(MATERIAL SHOWN Opens)
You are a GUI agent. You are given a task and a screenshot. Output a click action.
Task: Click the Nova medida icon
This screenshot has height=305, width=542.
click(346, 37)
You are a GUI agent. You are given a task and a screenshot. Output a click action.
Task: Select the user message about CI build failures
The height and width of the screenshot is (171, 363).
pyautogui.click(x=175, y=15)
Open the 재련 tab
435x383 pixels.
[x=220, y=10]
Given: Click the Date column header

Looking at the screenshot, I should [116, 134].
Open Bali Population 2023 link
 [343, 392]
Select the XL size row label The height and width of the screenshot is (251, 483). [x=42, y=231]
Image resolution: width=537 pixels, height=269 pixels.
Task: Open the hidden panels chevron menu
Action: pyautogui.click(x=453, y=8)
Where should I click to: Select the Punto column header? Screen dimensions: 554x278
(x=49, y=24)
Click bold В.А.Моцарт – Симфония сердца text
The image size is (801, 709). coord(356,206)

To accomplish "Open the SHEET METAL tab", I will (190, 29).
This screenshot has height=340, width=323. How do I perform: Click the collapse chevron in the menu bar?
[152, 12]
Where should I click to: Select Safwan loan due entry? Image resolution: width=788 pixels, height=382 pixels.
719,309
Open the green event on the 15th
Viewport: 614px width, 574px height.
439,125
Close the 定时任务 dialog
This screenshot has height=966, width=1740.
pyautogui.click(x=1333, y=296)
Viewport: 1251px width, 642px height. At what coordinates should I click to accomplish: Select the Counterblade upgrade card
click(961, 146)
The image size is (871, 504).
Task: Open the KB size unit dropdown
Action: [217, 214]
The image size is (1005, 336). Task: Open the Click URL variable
(MATERIAL SHOWN Closes)
YOUR GOAL. Could you please retype the lines from the start of the data through the line with "Task: Select the", both included, and nothing else?

REPLY.
You are a GUI agent. You are given a task and a screenshot. Output a click action.
Task: Click the Nova medida icon
This screenshot has height=305, width=542.
click(346, 37)
You are a GUI agent. You are given a task and a screenshot. Output a click action.
Task: Select the user message about CI build failures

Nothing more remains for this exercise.